Paleolithic Teeth by John Peldyak DDS, courtesy of DentalTown website

Paleolithic Teeth
by John Peldyak, DDS

The newest way of eating is the oldest. What does it mean for our dental health?

The SAD Experience

The motives were noble. There had to be new ways  to supply food for a burgeoning population. Thanks to mechanized agriculture and technology we can now grow, fractionate, refine and recombine high-yield  foods into irresistible, some say downright addictive, food-like products. Modern industrial food production has become so successful that now its biggest challenge is finding new ways to make “reduced calorie” foods. Since World War II, the United States has taken the  lead in food technologies that supply an overabundance of tasty calories while holding costs down.

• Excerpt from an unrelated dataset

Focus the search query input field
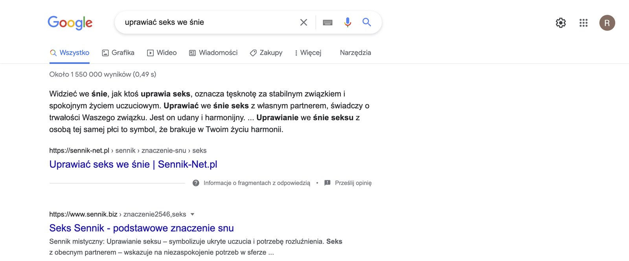 208,22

But the Standard American Diet (SAD) is loaded with high-calorie saturated fat, vegetable oils, processed foods and sugar, leaving us overfed yet undernourished.  The SAD has been ridiculed for decades as the junk food, fast food, refined food diet that makes Americans fat and sick. Over two-thirds of Americans  are overweight, one-third are considered obese.

And the rest of the world is rapidly catching up.  In recent years, the SAD has spread into the Western Industrial Diet (WID) and now more universally morphed into the Worldwide Industrial Diet  (WWID). This WWID is firmly taking hold in most  urbanized, industrialized parts of the world, replacing  traditional foods with enticing mass-produced calories. The high-calorie, low-nutrient WWID has been linked to many diseases of civilization. The United States is a leading indicator with a sharply increasing incidence of obesity, diabetes and cardiovascular disease. Other developed countries are following  the same pattern. Alarmingly, some of these degenerative diseases are relentlessly creeping down into younger age groups. The increasingly unaffordable pharmaceutical, medical and dental establishments struggle to keep pace with diet-induced damage. Coupled with the WWID, a sedentary indoor lifestyle under fluorescent lights contributes to chronic stress, low levels of physical strength, impaired sleep patterns, and abuse of alcohol, drugs and food.